Loans increased by US$1.2 trillion in the first five months of this year alone. The authorities have since begun to tap on the brakes, implying a fresh economic slowdown in early to mid 2017. Pessimists fear this could prove to be an inflection point for China and the world.

The credit addiction is becoming increasingly dangerous for two reasons. The efficiency of credit has collapsed. Fitch estimates that each new yuan of credit generates just 0.3 yuan of economic growth, down from 0.8 before the Lehman crisis.

We're afraid that growth could drop to 2 per cent.

At the same time, the growth rate of nominal GDP has halved from around 15 per cent to nearer 7 per cent, making it much harder for the country to work off the debt load - the so-called denominator effect. A pattern has become entrenched where credit is rising much faster than the underlying nominal base of the economy, and is achieving ever less in the process.

## Written task
Copy out the passage on China's credit growth verbatim, everything from "The credit addiction" down to "in the process.". The data after this point isn't needed.

## Dataset excerpt
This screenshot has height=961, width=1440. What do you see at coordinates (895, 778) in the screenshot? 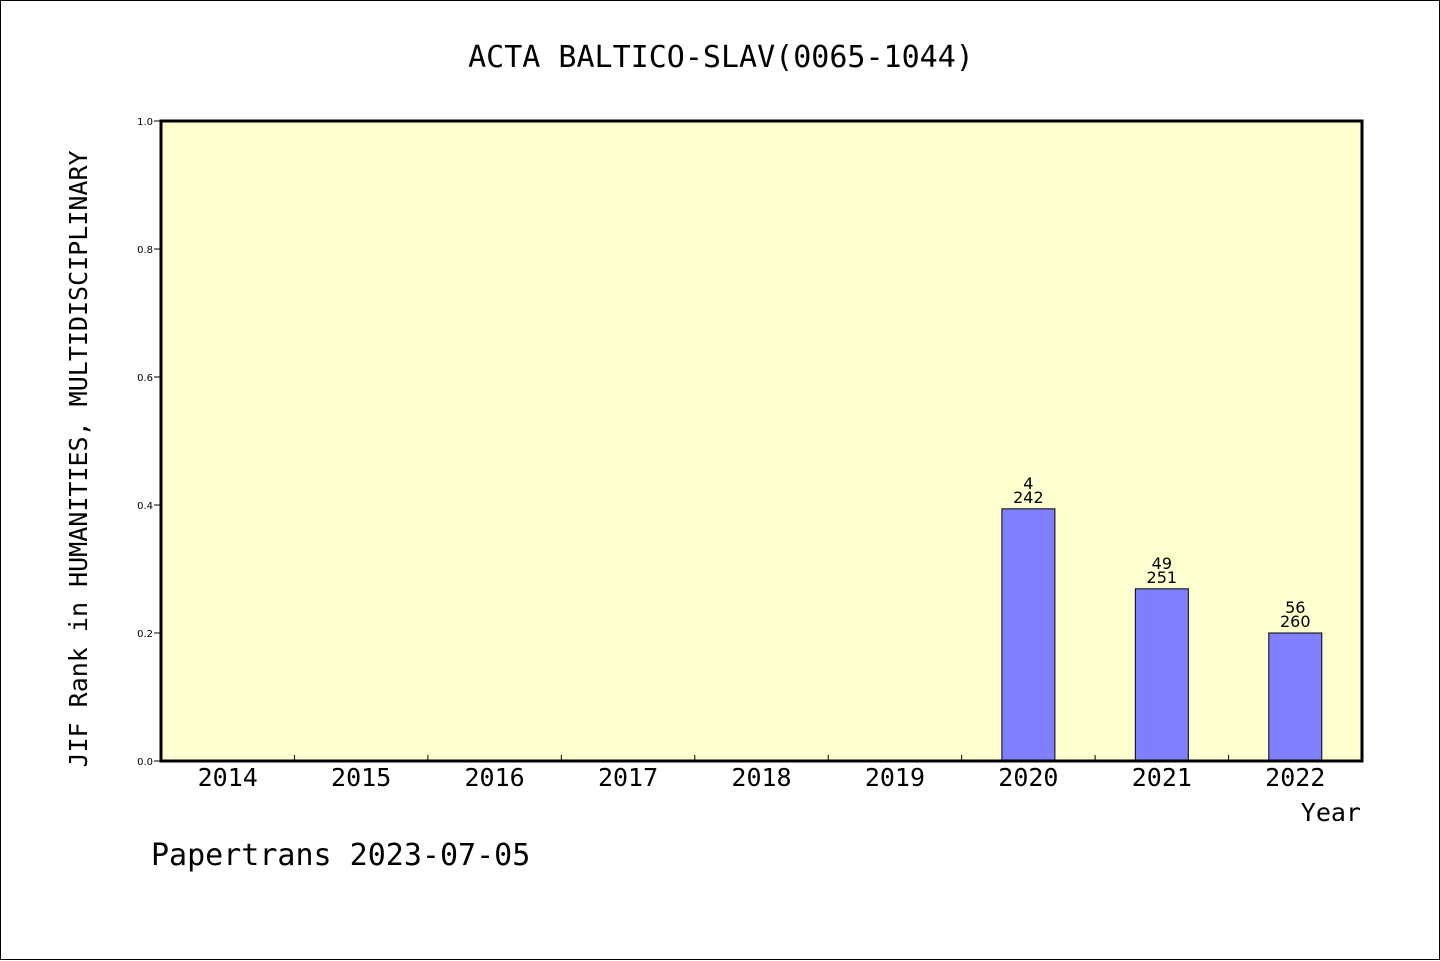
I see `x-tick-label-2019: 2019` at bounding box center [895, 778].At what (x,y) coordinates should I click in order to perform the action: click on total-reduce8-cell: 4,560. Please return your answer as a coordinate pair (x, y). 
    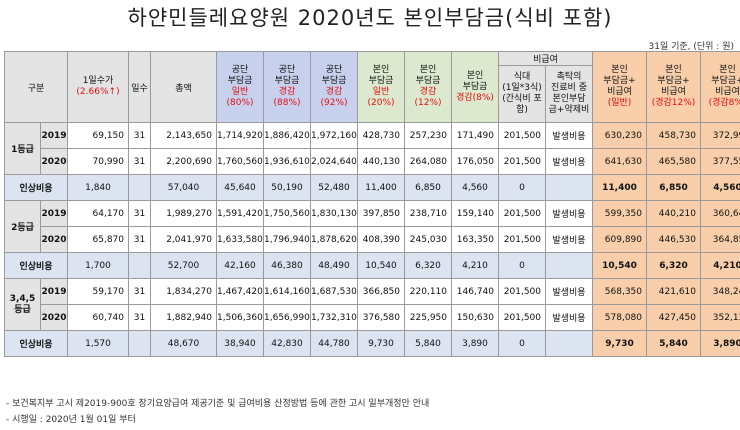
    Looking at the image, I should click on (720, 188).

## Answer for the task
The credit addiction is becoming increasingly dangerous for two reasons. The efficiency of credit has collapsed. Fitch estimates that each new yuan of credit generates just 0.3 yuan of economic growth, down from 0.8 before the Lehman crisis.

We're afraid that growth could drop to 2 per cent.

At the same time, the growth rate of nominal GDP has halved from around 15 per cent to nearer 7 per cent, making it much harder for the country to work off the debt load - the so-called denominator effect. A pattern has become entrenched where credit is rising much faster than the underlying nominal base of the economy, and is achieving ever less in the process.